As for Syria, if and when Bashar al-Assad falls, the Brotherhood will almost
certainly inherit power. Jordan could well be next. And the Brotherhood’s
Palestinian wing (Hamas) already controls Gaza.
What does this mean? That the Arab Spring is a misnomer. This is an Islamist
ascendancy, likely to dominate Arab politics for a generation.
It constitutes the third stage of modern Arab political history. Stage I was
the semicolonial-monarchic rule, dominated by Britain and France, of the first
half of the 20th century. Stage II was the Arab nationalist era — secular,
socialist, anti-colonial and anti-clerical — ushered in by the 1952 Free
Officers Revolt in Egypt.
Its vehicle was military dictatorship, and Gamal Nasser led the way. He
raised the flag of pan-Arabism, going so far as changing Egypt’s name to the
United Arab Republic and merging his country with Syria in 1958. That absurd
experiment — it lasted exactly three years — was to have been the beginning of a
grand Arab unification, which, of course, never came. Nasser also fiercely
persecuted Islamists — as did his nationalist successors, down to Egypt’s Hosni
Mubarak and the Baathists, Iraqi (Saddam Hussein) and Syrian (the Assads) — as
the reactionary antithesis to Arab modernism.
But the self-styled modernism of the Arab-nationalist dictators proved to be
a dismal failure. It produced dysfunctional, semi-socialist, bureaucratic,
corrupt regimes that left the citizenry (except where papered over by oil
bounties) mired in poverty, indignity and repression.
Hence the Arab Spring, serial uprisings that spread east from Tunisia in
early 2011. Many Westerners naively believed the future belonged to the hip,
secular, tweeting kids of Tahrir Square. Alas, this sliver of Westernization was
no match for the highly organized, widely supported, politically serious
Islamists who effortlessly swept them aside in national elections.

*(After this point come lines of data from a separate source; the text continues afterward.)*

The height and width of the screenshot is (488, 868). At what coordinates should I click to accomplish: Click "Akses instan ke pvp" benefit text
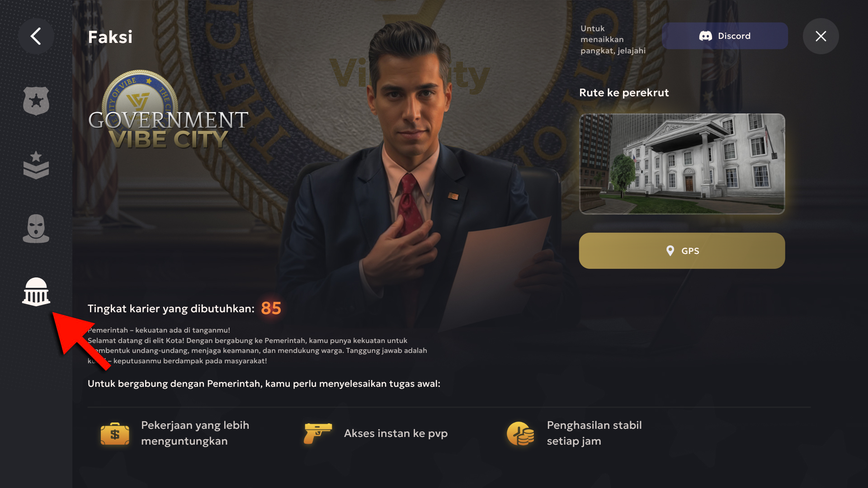pyautogui.click(x=396, y=433)
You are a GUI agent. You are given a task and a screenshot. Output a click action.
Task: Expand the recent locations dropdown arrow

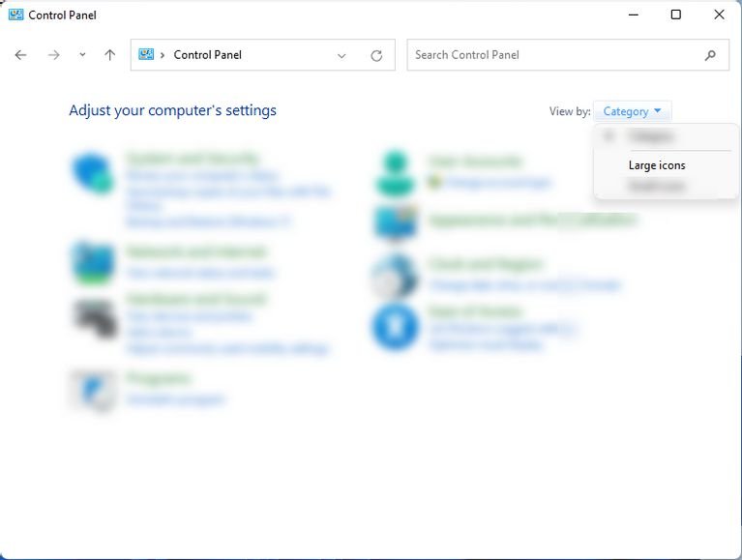(82, 55)
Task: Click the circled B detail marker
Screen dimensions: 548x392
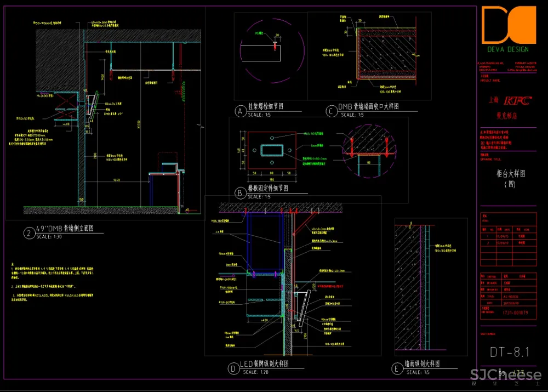Action: [239, 192]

This was not a Facebook revolution but the beginning of an Islamist one. Amid
the ruins of secular nationalist pan-Arabism, the Muslim Brotherhood rose to
solve the conundrum of Arab stagnation and marginality. “Islam is the answer,”
it preached and carried the day.
But what kind of political Islam? On that depends the future. The moderate
Turkish version or the radical Iranian one?

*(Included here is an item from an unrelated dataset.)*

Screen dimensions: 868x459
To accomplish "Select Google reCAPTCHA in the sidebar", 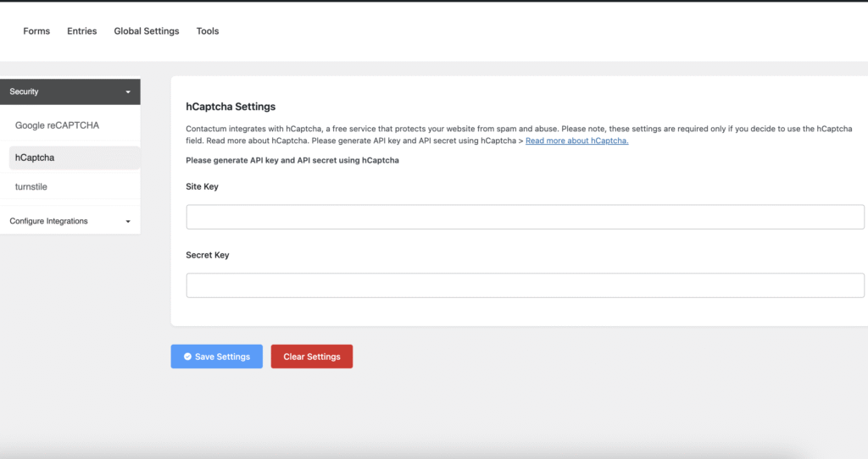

To be sure, Recep Erdogan’s Turkey is no paragon. The increasingly
authoritarian Erdogan has broken the military, neutered the judiciary and
persecuted the press. There are more journalists in prison in Turkey than in China.
Nonetheless, for now, Turkey remains relatively pro-Western (though unreliably
so) and relatively democratic (compared to its Islamic neighborhood).

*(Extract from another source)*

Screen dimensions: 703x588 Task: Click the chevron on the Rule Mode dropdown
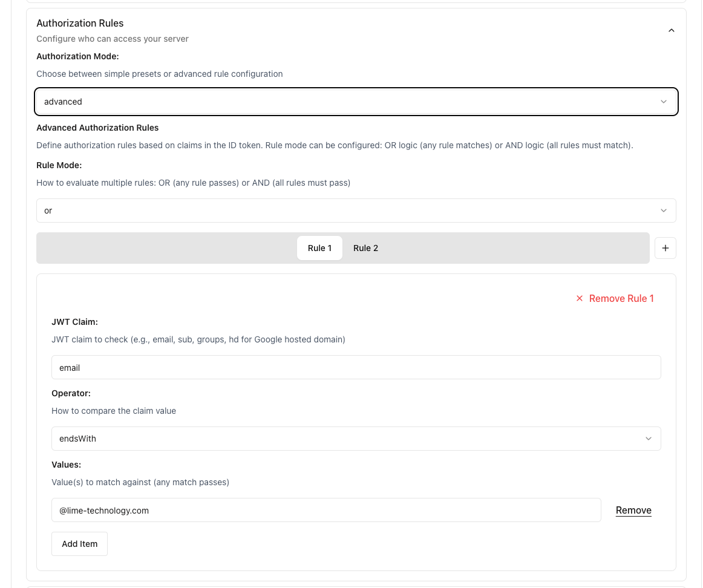(663, 210)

For now, the new Islamist ascendancy in Arab lands has taken on the more
benign Turkish aspect. Inherently so in Morocco and Tunisia; by external
constraint in Egypt, where the military sees itself as guardian of the secular
state, precisely as did Turkey’s military in the 80 years from Ataturk to
Erdogan.
Genuinely democratic rule may yet come to Arab lands. Radical Islam is the
answer to nothing, as demonstrated by the repression, social backwardness and
civil strife of Taliban Afghanistan, Islamist Sudan and clerical Iran.
As for moderate Islamism, if it eventually radicalizes, it too will fail and
bring on yet another future Arab Spring where democracy might actually be the
answer (as it likely would have been in Iran, had the mullahs not savagely
crushed the Green Revolution). Or it might adapt to modernity, accept
the alternation of power with secularists and thus achieve by evolution an
authentic Arab-Islamic democratic norm.
Perhaps. The only thing we can be sure of today, however, is that Arab
nationalism is dead and Islamism is its successor. This is what the Arab Spring
has wrought. The beginning of wisdom is facing that difficult reality.